It's not anybody's "call" to say it's deceitful. Genius customer acquisition on my part and perhaps sour grapes for you, but not deceitful in any way.

The customer is calling a plumber and gets me, I identify myself as my company and take a call, if the customer asks about a name change, then I inquire as to who they were calling, tell them the fate of whomever they were calling and that I got the number because I wanted their business. 

No deceit there. There is no current advertising representation for these companies nor is there any mention of the other company unless the customer does it.

How many times have I done this?

Hmm, I've done it seven or eight times, but currently I have four good phone numbers that used to belong to competition. Two are national franchises, one is a guy that went out of biz and then died a week later and the third is a company that is still in business, but dropped a number that was heavily advertised for TEN YEARS in the YP, magnets and on the trucks.:blink:

The funny thing is, the guy who is still in business who dropped that number still has the number on several of his trucks today.

Yeah, tell me how they did that one. 

I am sure that it pisses that guy off because it is a coincidence that I used to work for him and I picked that number for him as a land line prefix for a certain part of town. One of his commercial customers called me after they couldn't get a backflow tested because the number they called was disconnected for about three months and they were down to the wire. They called me, told me that the line wasn't working and I called the phone company and got the number.


----------



## ChrisConnor (Dec 31, 2009)

MTDUNN said:


> I can name at least 5 companies that do just that. One is under investigation by the FBI. Like I said its a grey area. If you answer as Joe Shmoe Plumbing, it's deceit unless you buy the name as well. Still grey area.



Who said anything about answering the phone using their name?
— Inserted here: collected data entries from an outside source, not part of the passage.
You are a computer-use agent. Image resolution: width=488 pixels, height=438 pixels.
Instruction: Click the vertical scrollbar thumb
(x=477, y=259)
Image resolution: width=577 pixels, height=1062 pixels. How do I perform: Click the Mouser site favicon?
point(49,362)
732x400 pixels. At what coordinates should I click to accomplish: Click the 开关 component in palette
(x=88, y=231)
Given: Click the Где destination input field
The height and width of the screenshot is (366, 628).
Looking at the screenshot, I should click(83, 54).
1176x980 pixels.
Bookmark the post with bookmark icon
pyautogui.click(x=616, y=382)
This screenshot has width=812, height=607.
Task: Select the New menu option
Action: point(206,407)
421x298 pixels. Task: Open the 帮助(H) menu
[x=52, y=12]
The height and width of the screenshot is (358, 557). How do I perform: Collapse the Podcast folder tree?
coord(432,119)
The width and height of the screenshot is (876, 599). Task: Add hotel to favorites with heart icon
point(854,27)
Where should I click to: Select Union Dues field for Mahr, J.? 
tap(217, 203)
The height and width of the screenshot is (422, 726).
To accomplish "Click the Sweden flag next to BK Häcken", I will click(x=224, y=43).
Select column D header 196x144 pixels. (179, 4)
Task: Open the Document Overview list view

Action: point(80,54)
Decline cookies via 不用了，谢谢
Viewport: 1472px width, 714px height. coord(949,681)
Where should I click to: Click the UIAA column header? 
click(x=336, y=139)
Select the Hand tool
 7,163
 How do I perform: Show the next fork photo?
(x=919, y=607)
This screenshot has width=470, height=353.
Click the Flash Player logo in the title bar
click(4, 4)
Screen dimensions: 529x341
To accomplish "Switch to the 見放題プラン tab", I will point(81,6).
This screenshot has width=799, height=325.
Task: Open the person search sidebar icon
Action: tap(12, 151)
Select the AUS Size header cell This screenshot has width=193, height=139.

You're reading too much into this, I identify myself as my company, not as the guy that's out of biz, I never said anything about using their name.


----------



## Widdershins (Feb 5, 2011)

ChrisConnor said:


> It's not anybody's "call" to say it's deceitful. Genius customer acquisition on my part and perhaps sour grapes for you, but not deceitful in any way.
> 
> The customer is calling a plumber and gets me, I identify myself as my company and take a call, if the customer asks about a name change, then I inquire as to who they were calling, tell them the fate of whomever they were calling and that I got the number because I wanted their business.
> 
> ...



I like the way you think.:thumbup:


----------



## MTDUNN (Oct 9, 2011)

ChrisConnor said:


> It's not anybody's "call" to say it's deceitful. Genius customer acquisition on my part and perhaps sour grapes for you, but not deceitful in any way.
> 
> The customer is calling a plumber and gets me, I identify myself as my company and take a call, if the customer asks about a name change, then I inquire as to who they were calling, tell them the fate of whomever they were calling and that I got the number because I wanted their business.
> 
> ...


Guess you told me off. No sour grapes here. Good job genious.


----------



## ChrisConnor (Dec 31, 2009)

MTDUNN said:


> Guess you told me off. No sour grapes here. Good job genious.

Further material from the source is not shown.